Case report: 80-year-old patient came to the Emergency Department of University Hospital Centre Rijeka due to difficulty breathing and exercise intolerance. Acute heart failure was diagnosed with the bifascicular block and intermittent second-degree atrioventricular block Mobitz type I (Figure 1). Earlier documentation and a two-week discharge letter from another institution have shown numerous percutaneous interventions of all coronary arteries, as well as peripheral arterial disease and severe aortic stenosis with the low flow-low gradient phenomenon. Left ventricular ejection fraction (LVEF) was 37%. The last coronarography two weeks ago showed significant stenosis of the ostium of the left anterior descending artery (LAD - 70%) with tubular stenosis of the left main trunk (LM - 50%) and stenosis of the circumflex artery ostium (LCx - 50 - 60%). Instantaneous wave-free ratio (iFR) suggested hemodynamically insignificant stenosis of LCx ostium (0.93). In the same act, percutaneous coronary intervention (PCI) of the middle LCx was performed due to subocclusive stenosis. The patient’s case should have been presented to the Heart team, but he was urgently hospitalized. A device for cardiac resynchronization therapy (CRT-P) was implanted, and subsequent hospitalization was arranged in six days for coronarography and TAVI procedures.
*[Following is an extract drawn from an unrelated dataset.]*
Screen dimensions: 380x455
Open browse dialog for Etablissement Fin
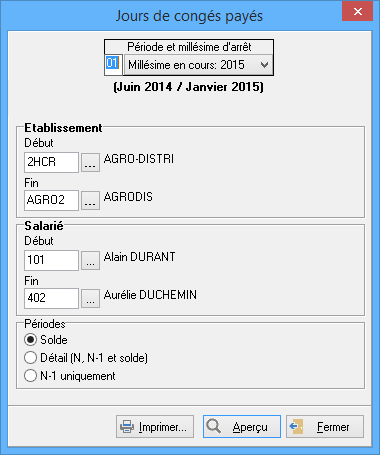pyautogui.click(x=90, y=200)
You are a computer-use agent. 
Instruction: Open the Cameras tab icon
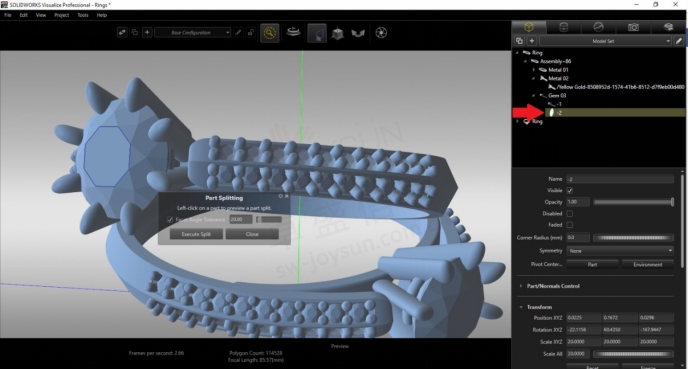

At the beginning of the procedure, a calcified 90% stenosis was shown in the previously placed stent of the left external iliac artery, and dilation was performed (Figure 2). Then, significant stenoses of the ostium and proximal LCx and the distal LM and proximal LAD were observed. Successful PCI LM/LAD/LCx was performed (Figure 3), and afterward, the TAVI procedure was continued. The Evolut R prosthesis was implanted in the proper position and function (Figure 4). The patient was discharged in good general condition. At the follow-up ultrasound three months after the procedure, LVEF recovery was observed at 55%, and the patient felt much better. The next check-up was in half a year, the patient had no symptoms.
Conclusion: Complex cardiac interventions require detailed preparation, especially in fragile elderly patients. In some patients, expedited interventional treatment is needed to prevent the irreversible progression of symptoms.